How to Calculate the Right Volume for Your Bar
French psychologist Nicolas Guéguen proved this question could be costing you 30% in unrealized revenue 4 min read
2004. Two identical bars: similar audience, music, drinks. One difference — volume. 72 dB in one, the level of a loud conversation or a vacuum cleaner. 88 dB in the other, the sound of busy road traffic during rush hour. In the louder environment, guests drained their glasses three minutes faster and ordered more often.
In 2008, Guéguen repeated the experiment with tighter methodology: three Saturday evenings, forty guests, same bars, same staff, same music — only the volume changed randomly between evenings.
- What they recorded
- How it works
- The question Guéguen raised himself
- How to work with this
- Conclusion
- What the research says
- FAQ
What they recorded
| 72 dB | 88 dB | |
| Average number of drinks | 2.6 | 3.4 |
| Time per drink | 14.5 min | 11.5 min |
30% difference in drink orders. 20% in consumption speed.

Translated to an hourly rate: at 72 dB, a guest drinks around 4.1 glasses per hour (60 min / 14.5 min); at 88 dB, around 5.2 (60 min / 11.5 min). The gap is 1.1 drinks per guest per hour. Over an evening, that works out to +0.8 drinks per average order. Across 50 guests, 40 additional line items on the register.
How it works
Guéguen explained the mechanism this way. Loud music makes conversation difficult: people lean in, ask each other to repeat, raise their voices — and in the pauses between attempts to talk, a hand reaches for the glass, without any conscious decision behind it.

Physiology adds its part: elevated sound levels activate the nervous system, reduce inhibition, make the next order slightly less deliberate. The combined result of both mechanisms: plus 0.8 drinks per guest per evening.
The question Guéguen raised himself
In both papers, he wrote directly:
This data can be used to increase alcohol consumption — and framed it as a choice each person makes for themselves.
Most bars don’t think in decibels. Someone turned it up because the vibe felt flat, someone turned it down after a complaint. The venue’s audio policy takes shape around the mood of whoever’s on shift. Guéguen just gave it a number.

....

• _To do_:
Please state the average number of drinks recorded at 88 dB in the article on bar music volume. The data that comes next is separate material, unrelated to the article on bar music volume.

• _Data lines_:
....

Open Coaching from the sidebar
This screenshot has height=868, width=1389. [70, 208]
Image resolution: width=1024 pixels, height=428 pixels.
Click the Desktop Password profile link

....

• _Solution for this exercise_:
3.4 drinks.